**EXERCISE DIRECTIONS**
Search the data for "button" and copy every matching line.

**EXERCISE INPUT**
*** Block opens ***

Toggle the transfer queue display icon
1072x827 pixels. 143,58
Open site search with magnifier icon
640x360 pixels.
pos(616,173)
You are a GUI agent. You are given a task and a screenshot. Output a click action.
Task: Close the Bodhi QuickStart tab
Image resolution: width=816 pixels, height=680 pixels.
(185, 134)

*** Block closes ***
*** Block opens ***

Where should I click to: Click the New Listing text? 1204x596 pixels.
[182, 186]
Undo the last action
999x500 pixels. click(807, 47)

*** Block closes ***
*** Block opens ***

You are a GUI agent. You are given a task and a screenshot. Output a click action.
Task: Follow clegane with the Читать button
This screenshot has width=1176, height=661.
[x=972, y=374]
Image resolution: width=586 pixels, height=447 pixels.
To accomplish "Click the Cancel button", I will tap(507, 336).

*** Block closes ***

**EXERCISE SOLUTION**
Task: Follow clegane with the Читать button
To accomplish "Click the Cancel button", I will tap(507, 336).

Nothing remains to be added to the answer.